“None at all, if she only would—if she only knew how to attend to her proper duties.”

“At the same time, I should be very glad of an excuse for making her an advance, enough to meet the weekly bills, till her rent comes in, so that she may not begin a debt. Could you not send the girls to her for a few hours every day?”

“That’s not so bad as her taking pupils, for nobody need know that she was paid for it,” said his wife, considering. “I don’t believe it will answer, or that she will ever keep to it steadily; but it can hardly hurt the children to try, if Jessie has an eye on Essie and Ellie. I will not have them brought on too fast, nor taught Latin, and all that poor little Babie is learning. I am sure it is dreadful to hear that child talk. I am always expecting that she will have water on the brain.”

The decision, which really involved a sacrifice and a certain sense of risk on the part of these good people, was conveyed in a note, together with a recipe for the preservation of magnum bonums, and a very liberal cheque in advance for the first quarter of her three pupils, stipulating that no others should be admitted, that the terms should be kept secret, that the hours should be regular, and above all, that the pupils should not be forced.

Caroline was touched and grateful, but could hardly keep a little satire out of her promise that Essie and Ellie should not be too precocious. She wrote her note of thanks, despatched it, and then, in the interest of some arithmetical problems which she was working with Janet, forgot everything else, till a sort of gigantic buzz was heard near at hand. A sudden thought struck her, and out she darted into the hall. There stood the basket in the middle of the table, just where the boys were wont to look for refections of fruit or cake when they tumbled in from school. Six boys and Babie hovered round, each in the act of devouring a golden-green, egg-like plum, and only two or three remained in the leaves at the bottom!

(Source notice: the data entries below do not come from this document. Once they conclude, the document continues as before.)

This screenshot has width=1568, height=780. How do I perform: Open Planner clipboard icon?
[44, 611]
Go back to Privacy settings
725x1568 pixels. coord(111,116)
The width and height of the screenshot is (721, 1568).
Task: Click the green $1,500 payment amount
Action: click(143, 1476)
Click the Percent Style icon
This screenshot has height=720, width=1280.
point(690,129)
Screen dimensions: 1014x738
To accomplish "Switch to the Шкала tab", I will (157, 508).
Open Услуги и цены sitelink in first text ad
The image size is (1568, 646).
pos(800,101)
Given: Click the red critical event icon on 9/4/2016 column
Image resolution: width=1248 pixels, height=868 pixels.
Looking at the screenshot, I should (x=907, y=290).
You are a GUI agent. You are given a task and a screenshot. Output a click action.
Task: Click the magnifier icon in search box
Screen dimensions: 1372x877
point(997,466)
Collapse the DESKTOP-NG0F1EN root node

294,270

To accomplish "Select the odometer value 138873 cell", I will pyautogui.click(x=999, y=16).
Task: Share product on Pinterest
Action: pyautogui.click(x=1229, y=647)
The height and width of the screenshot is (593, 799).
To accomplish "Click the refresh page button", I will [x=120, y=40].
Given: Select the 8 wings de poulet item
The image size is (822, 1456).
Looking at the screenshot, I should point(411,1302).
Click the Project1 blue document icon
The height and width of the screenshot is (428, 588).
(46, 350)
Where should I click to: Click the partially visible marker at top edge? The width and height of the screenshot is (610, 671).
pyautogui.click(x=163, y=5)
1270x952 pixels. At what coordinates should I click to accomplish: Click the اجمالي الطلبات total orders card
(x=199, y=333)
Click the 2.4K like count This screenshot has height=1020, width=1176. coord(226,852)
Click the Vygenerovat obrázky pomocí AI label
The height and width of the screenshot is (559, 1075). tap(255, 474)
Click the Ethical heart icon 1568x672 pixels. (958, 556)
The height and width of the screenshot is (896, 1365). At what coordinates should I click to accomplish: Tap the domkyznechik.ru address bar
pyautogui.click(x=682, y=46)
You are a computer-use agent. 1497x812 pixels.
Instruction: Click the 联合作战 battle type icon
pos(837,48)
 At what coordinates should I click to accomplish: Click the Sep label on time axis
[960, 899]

“Oh, the magnum bonums!” she cried; and Janet came rushing out in dismay at the sound, standing aghast, but not exclaiming.

“Weren’t they for us?” asked Bobus, the first to get the stone out of his mouth.

“No; oh, no!” answered his mother, as well as laughter would permit; “they are your aunt’s precious plums, which she gave us as a great favour, and I was going to be so good and learn to preserve and pickle them! Oh, dear!”

“Never mind, Mother Carey,” mumbled her nephew Johnny, with his stone swelling out his cheek, where it was tucked for convenience of speech; “I’ll go and get you another jolly lot more.”

“You can’t,” grunted Robin; “they are all gathered.”